In other words, give your leaders management programs and they will manage for a while, but teach your leaders to lead and they’ll never starve for vision ever again.


Should you continue to use today’s leadership practices born out of yesterday’s theories of management practices you will continue to work like a blind man winking in the dark. Only you know what you are doing.


We are where we are because of where we have anchored our focus.

Today we value specialist skills over leadership experience.


We take the sharpest salesman with no leadership experience and make him the Sales Director.


The result: he falls miserably short when measured as a leader. His disastrous performance in a leadership role leaves him demotivated, disappointed and destroyed.
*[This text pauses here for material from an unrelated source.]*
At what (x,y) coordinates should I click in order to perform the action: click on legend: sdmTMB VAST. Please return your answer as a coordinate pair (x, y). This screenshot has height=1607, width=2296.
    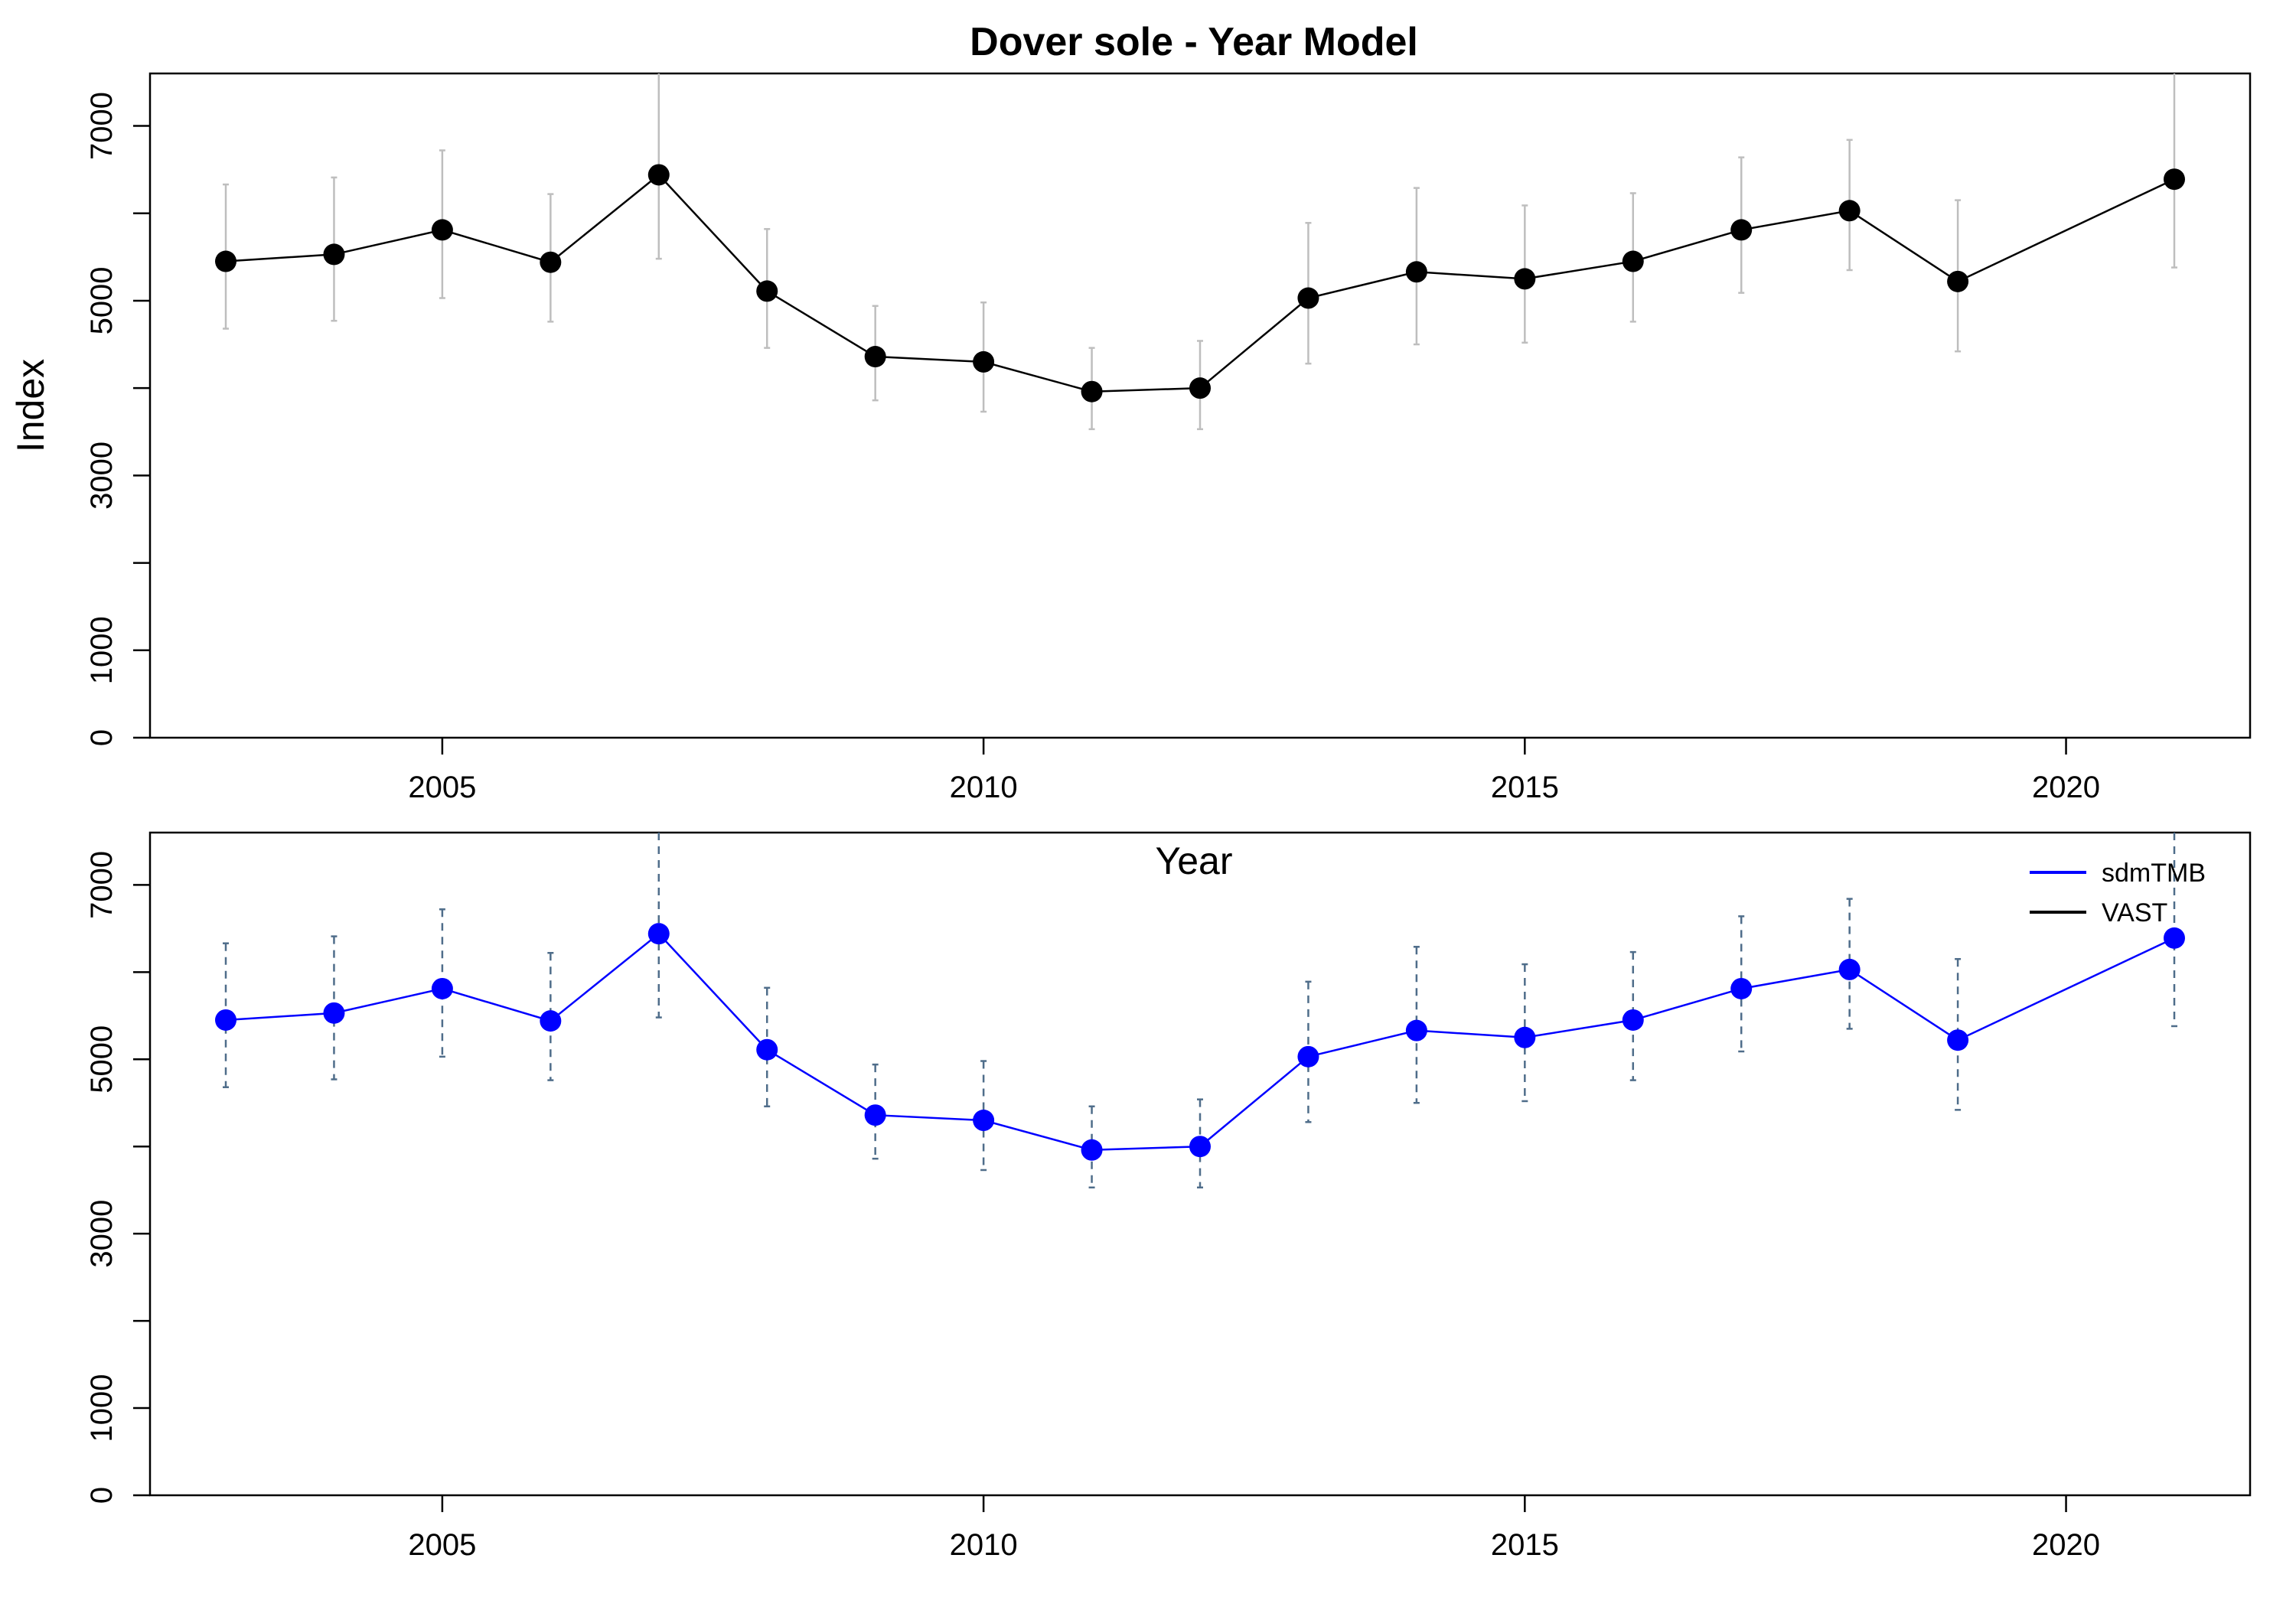
    Looking at the image, I should click on (2118, 893).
We have effectively killed his career and deprived his old department of real talent, demoralized our entire workforce, and created a leadership gap.
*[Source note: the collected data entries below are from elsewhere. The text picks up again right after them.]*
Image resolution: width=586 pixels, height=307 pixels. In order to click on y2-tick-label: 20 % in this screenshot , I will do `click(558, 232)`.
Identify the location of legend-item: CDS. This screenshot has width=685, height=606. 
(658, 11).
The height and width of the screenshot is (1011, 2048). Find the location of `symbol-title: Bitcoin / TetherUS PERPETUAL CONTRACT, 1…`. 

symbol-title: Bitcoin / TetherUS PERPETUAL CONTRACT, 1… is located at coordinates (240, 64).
Today we try to speed up tomorrow.


The scariest statistic is that we fast track leadership succession every single day in hundreds of organizations around the world, furthermore this threatening trend is supported by wide-ranging political, social, and legislative frameworks that promote specialty skills or politically correct candidates over leadership experience.

Today we value instruction over intuition.
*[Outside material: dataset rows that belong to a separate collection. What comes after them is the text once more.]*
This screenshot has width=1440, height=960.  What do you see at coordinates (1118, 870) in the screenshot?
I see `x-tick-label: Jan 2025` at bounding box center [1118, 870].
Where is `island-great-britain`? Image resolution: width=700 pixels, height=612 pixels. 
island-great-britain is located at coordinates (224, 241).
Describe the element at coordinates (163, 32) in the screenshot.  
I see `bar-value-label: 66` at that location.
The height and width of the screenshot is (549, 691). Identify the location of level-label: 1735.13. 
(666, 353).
A graduate student who scored straight A’s gets to lead an old and experienced team.


The young upstart is unfairly thrown in the deep end among the older sharks and for survival starts throwing the textbook leadership stuff at them which only served to widen the divide. As animosity and distrust grow, the practical skills, experience and intuition the old school brings dies on the river banks. A rolling stone gathers no moss and tomorrow's leaders who do not have the opportunity to roll out their leadership style in a natural and nurturing environment are starved for growth.


Today we cannot differentiate between leaders and managers

In the fuzzy logic that roams the leadership landscape, the sheepdog thinks he’s the Shepard. The flip side of the coin is that the Shepard gets on all fours and barks the flock this way and that until they toe the line. This mentality is a carryover from the traditional school of leadership which blurred the links in the first place. Leaders are #accountable to the Board to lead the vision of the organization to greener pasture and protect the integrity of that vision. Managers are responsible for the day to day performance of the tasks against the delivery of that vision.

Today we have difficulty having difficult conversations


Non-performance and poor delivery against #accountability steam ahead ungoverned, because an effective dialogue track has not been entrenched in the organization. Leaders miss the opportunity to reinforce their leadership style, align the Organisation to their vision, and create a learning team that delivers effectively against performance indicators. This provides a great opportunity to talk about leaders’ frustrations in postponing conversations of performance management because the emotional tension overrides objectivity. We know we have to have a difficult conversation, but we put it off for another day and end up postponing it indefinitely. It sits as emotional baggage and colours our lens of looking at the individual. The next time it crops up is at the performance review meeting, usually with disastrous consequences. The inability to have a difficult conversation weakens the #leadership position. The lack of skills in conducting a dialogue over #performance through the minefield of emotions, potent in every difficult conversation, usually backfires with self-defeating consequences that backtrack the situation.

Contagious leadership

The #leadership crisis we are experiencing today is the virus of the world’s economy. It infects organizations where it hurts the most, at the top level, in the leadership gene pool and at the strategic performance center of the organization and at the emotional heart of the people.